(TASK DESCRIPTION): Turn the entries below into a numbered list, leaving out any blank lines.

(THE INPUT):
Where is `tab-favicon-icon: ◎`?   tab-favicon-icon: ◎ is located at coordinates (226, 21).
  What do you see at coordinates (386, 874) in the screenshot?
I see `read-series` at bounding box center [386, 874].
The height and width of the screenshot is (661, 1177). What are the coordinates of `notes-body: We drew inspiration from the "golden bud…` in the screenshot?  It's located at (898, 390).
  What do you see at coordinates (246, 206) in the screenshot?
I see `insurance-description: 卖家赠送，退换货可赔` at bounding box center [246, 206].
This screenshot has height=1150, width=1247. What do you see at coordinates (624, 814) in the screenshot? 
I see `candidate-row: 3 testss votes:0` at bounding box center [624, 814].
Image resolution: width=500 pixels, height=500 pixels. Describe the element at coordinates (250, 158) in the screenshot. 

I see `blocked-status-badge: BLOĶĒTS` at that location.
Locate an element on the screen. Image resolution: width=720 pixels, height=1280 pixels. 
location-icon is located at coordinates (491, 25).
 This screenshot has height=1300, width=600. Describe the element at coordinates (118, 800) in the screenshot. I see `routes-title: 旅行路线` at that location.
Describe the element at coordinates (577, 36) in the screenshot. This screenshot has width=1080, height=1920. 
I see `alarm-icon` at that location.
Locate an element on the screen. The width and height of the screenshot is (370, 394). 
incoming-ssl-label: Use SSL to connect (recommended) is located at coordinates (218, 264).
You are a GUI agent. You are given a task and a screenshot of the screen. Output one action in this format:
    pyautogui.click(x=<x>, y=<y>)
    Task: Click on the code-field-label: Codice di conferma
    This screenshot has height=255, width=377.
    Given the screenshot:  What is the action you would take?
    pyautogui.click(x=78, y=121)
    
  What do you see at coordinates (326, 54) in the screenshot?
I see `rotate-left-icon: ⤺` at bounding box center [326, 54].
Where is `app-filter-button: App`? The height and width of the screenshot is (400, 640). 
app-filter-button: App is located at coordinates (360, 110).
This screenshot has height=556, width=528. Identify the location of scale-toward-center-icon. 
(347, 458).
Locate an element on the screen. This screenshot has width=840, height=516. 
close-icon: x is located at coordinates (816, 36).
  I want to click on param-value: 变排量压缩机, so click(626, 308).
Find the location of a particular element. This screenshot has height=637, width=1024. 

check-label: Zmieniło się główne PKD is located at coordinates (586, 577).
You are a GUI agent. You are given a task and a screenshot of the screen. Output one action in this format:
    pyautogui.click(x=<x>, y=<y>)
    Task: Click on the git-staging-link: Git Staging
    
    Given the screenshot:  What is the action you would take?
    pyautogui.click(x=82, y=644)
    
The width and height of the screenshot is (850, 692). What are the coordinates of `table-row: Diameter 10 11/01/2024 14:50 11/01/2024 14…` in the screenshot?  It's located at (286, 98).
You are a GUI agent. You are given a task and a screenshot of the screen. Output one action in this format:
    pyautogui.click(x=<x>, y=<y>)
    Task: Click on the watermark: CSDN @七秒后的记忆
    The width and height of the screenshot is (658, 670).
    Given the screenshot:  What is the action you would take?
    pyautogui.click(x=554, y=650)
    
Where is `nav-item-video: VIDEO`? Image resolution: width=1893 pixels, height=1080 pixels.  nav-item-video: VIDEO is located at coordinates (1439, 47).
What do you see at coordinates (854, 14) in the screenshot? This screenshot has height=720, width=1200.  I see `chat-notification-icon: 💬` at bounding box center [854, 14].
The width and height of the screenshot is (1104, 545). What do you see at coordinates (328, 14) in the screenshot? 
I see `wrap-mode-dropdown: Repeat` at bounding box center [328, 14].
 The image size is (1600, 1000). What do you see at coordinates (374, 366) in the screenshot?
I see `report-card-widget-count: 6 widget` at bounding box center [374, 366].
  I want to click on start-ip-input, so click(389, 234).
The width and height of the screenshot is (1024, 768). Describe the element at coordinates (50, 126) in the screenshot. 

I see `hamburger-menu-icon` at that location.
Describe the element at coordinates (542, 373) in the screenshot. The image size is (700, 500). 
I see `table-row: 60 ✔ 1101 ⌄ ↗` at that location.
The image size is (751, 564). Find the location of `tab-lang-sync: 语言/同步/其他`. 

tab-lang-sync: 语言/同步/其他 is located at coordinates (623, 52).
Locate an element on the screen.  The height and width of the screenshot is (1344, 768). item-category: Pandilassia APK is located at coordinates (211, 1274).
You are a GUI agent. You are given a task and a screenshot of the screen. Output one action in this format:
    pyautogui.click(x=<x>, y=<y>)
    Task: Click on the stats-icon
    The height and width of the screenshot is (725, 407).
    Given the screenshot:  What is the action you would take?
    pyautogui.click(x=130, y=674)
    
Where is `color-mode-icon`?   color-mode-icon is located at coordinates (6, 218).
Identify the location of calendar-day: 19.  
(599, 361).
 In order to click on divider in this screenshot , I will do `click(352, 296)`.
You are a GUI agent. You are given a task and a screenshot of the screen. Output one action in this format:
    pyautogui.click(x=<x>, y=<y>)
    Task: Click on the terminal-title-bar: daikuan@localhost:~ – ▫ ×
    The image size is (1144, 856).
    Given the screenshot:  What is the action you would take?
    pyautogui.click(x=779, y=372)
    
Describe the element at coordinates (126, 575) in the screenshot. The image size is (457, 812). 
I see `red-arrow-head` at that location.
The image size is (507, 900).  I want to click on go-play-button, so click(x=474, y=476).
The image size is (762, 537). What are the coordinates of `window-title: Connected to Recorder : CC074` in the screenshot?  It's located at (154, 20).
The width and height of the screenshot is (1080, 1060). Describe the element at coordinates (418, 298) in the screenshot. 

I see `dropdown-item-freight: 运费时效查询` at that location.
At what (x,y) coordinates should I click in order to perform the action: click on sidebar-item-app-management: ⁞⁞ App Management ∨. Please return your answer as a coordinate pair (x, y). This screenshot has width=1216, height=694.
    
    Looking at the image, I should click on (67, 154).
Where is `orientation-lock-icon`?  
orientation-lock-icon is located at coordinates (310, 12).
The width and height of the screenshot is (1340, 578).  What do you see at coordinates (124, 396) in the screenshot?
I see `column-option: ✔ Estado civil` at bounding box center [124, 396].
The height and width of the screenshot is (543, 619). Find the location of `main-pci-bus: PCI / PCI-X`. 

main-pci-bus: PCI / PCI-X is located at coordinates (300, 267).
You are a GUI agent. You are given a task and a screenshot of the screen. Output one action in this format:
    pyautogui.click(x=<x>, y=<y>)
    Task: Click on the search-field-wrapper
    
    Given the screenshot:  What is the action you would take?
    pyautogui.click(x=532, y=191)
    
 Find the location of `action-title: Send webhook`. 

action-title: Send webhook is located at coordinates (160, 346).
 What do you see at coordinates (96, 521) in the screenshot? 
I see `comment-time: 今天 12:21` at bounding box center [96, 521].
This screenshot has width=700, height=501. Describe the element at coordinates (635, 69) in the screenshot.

(ANSWER TO THIS EXERCISE):
1. Where is `tab-favicon-icon: ◎`?   tab-favicon-icon: ◎ is located at coordinates (226, 21).
2.   What do you see at coordinates (386, 874) in the screenshot?
3. I see `read-series` at bounding box center [386, 874].
4. The height and width of the screenshot is (661, 1177). What are the coordinates of `notes-body: We drew inspiration from the "golden bud…` in the screenshot?  It's located at (898, 390).
5.   What do you see at coordinates (246, 206) in the screenshot?
6. I see `insurance-description: 卖家赠送，退换货可赔` at bounding box center [246, 206].
7. This screenshot has height=1150, width=1247. What do you see at coordinates (624, 814) in the screenshot? 
8. I see `candidate-row: 3 testss votes:0` at bounding box center [624, 814].
9. Image resolution: width=500 pixels, height=500 pixels. Describe the element at coordinates (250, 158) in the screenshot. 
10. I see `blocked-status-badge: BLOĶĒTS` at that location.
11. Locate an element on the screen. Image resolution: width=720 pixels, height=1280 pixels. 
12. location-icon is located at coordinates (491, 25).
13.  This screenshot has height=1300, width=600. Describe the element at coordinates (118, 800) in the screenshot. I see `routes-title: 旅行路线` at that location.
14. Describe the element at coordinates (577, 36) in the screenshot. This screenshot has width=1080, height=1920. 
15. I see `alarm-icon` at that location.
16. Locate an element on the screen. The width and height of the screenshot is (370, 394). 
17. incoming-ssl-label: Use SSL to connect (recommended) is located at coordinates (218, 264).
18. You are a GUI agent. You are given a task and a screenshot of the screen. Output one action in this format:
19.     pyautogui.click(x=<x>, y=<y>)
20.     Task: Click on the code-field-label: Codice di conferma
21.     This screenshot has height=255, width=377.
22.     Given the screenshot:  What is the action you would take?
23.     pyautogui.click(x=78, y=121)
24.   What do you see at coordinates (326, 54) in the screenshot?
25. I see `rotate-left-icon: ⤺` at bounding box center [326, 54].
26. Where is `app-filter-button: App`? The height and width of the screenshot is (400, 640). 
27. app-filter-button: App is located at coordinates (360, 110).
28. This screenshot has height=556, width=528. Identify the location of scale-toward-center-icon. 
29. (347, 458).
30. Locate an element on the screen. This screenshot has width=840, height=516. 
31. close-icon: x is located at coordinates (816, 36).
32.   I want to click on param-value: 变排量压缩机, so click(626, 308).
33. Find the location of a particular element. This screenshot has height=637, width=1024. 
34. check-label: Zmieniło się główne PKD is located at coordinates (586, 577).
35. You are a GUI agent. You are given a task and a screenshot of the screen. Output one action in this format:
36.     pyautogui.click(x=<x>, y=<y>)
37.     Task: Click on the git-staging-link: Git Staging
38.     Given the screenshot:  What is the action you would take?
39.     pyautogui.click(x=82, y=644)
40. The width and height of the screenshot is (850, 692). What are the coordinates of `table-row: Diameter 10 11/01/2024 14:50 11/01/2024 14…` in the screenshot?  It's located at (286, 98).
41. You are a GUI agent. You are given a task and a screenshot of the screen. Output one action in this format:
42.     pyautogui.click(x=<x>, y=<y>)
43.     Task: Click on the watermark: CSDN @七秒后的记忆
44.     The width and height of the screenshot is (658, 670).
45.     Given the screenshot:  What is the action you would take?
46.     pyautogui.click(x=554, y=650)
47. Where is `nav-item-video: VIDEO`? Image resolution: width=1893 pixels, height=1080 pixels.  nav-item-video: VIDEO is located at coordinates (1439, 47).
48. What do you see at coordinates (854, 14) in the screenshot? This screenshot has height=720, width=1200.  I see `chat-notification-icon: 💬` at bounding box center [854, 14].
49. The width and height of the screenshot is (1104, 545). What do you see at coordinates (328, 14) in the screenshot? 
50. I see `wrap-mode-dropdown: Repeat` at bounding box center [328, 14].
51.  The image size is (1600, 1000). What do you see at coordinates (374, 366) in the screenshot?
52. I see `report-card-widget-count: 6 widget` at bounding box center [374, 366].
53.   I want to click on start-ip-input, so click(389, 234).
54. The width and height of the screenshot is (1024, 768). Describe the element at coordinates (50, 126) in the screenshot. 
55. I see `hamburger-menu-icon` at that location.
56. Describe the element at coordinates (542, 373) in the screenshot. The image size is (700, 500). 
57. I see `table-row: 60 ✔ 1101 ⌄ ↗` at that location.
58. The image size is (751, 564). Find the location of `tab-lang-sync: 语言/同步/其他`. 
59. tab-lang-sync: 语言/同步/其他 is located at coordinates (623, 52).
60. Locate an element on the screen.  The height and width of the screenshot is (1344, 768). item-category: Pandilassia APK is located at coordinates (211, 1274).
61. You are a GUI agent. You are given a task and a screenshot of the screen. Output one action in this format:
62.     pyautogui.click(x=<x>, y=<y>)
63.     Task: Click on the stats-icon
64.     The height and width of the screenshot is (725, 407).
65.     Given the screenshot:  What is the action you would take?
66.     pyautogui.click(x=130, y=674)
67. Where is `color-mode-icon`?   color-mode-icon is located at coordinates (6, 218).
68. Identify the location of calendar-day: 19.  
69. (599, 361).
70.  In order to click on divider in this screenshot , I will do `click(352, 296)`.
71. You are a GUI agent. You are given a task and a screenshot of the screen. Output one action in this format:
72.     pyautogui.click(x=<x>, y=<y>)
73.     Task: Click on the terminal-title-bar: daikuan@localhost:~ – ▫ ×
74.     The image size is (1144, 856).
75.     Given the screenshot:  What is the action you would take?
76.     pyautogui.click(x=779, y=372)
77. Describe the element at coordinates (126, 575) in the screenshot. The image size is (457, 812). 
78. I see `red-arrow-head` at that location.
79. The image size is (507, 900).  I want to click on go-play-button, so click(x=474, y=476).
80. The image size is (762, 537). What are the coordinates of `window-title: Connected to Recorder : CC074` in the screenshot?  It's located at (154, 20).
81. The width and height of the screenshot is (1080, 1060). Describe the element at coordinates (418, 298) in the screenshot. 
82. I see `dropdown-item-freight: 运费时效查询` at that location.
83. At what (x,y) coordinates should I click in order to perform the action: click on sidebar-item-app-management: ⁞⁞ App Management ∨. Please return your answer as a coordinate pair (x, y). This screenshot has width=1216, height=694.
84.     Looking at the image, I should click on (67, 154).
85. Where is `orientation-lock-icon`?  
86. orientation-lock-icon is located at coordinates (310, 12).
87. The width and height of the screenshot is (1340, 578).  What do you see at coordinates (124, 396) in the screenshot?
88. I see `column-option: ✔ Estado civil` at bounding box center [124, 396].
89. The height and width of the screenshot is (543, 619). Find the location of `main-pci-bus: PCI / PCI-X`. 
90. main-pci-bus: PCI / PCI-X is located at coordinates (300, 267).
91. You are a GUI agent. You are given a task and a screenshot of the screen. Output one action in this format:
92.     pyautogui.click(x=<x>, y=<y>)
93.     Task: Click on the search-field-wrapper
94.     Given the screenshot:  What is the action you would take?
95.     pyautogui.click(x=532, y=191)
96.  Find the location of `action-title: Send webhook`. 
97. action-title: Send webhook is located at coordinates (160, 346).
98.  What do you see at coordinates (96, 521) in the screenshot? 
99. I see `comment-time: 今天 12:21` at bounding box center [96, 521].
100. This screenshot has width=700, height=501. Describe the element at coordinates (635, 69) in the screenshot.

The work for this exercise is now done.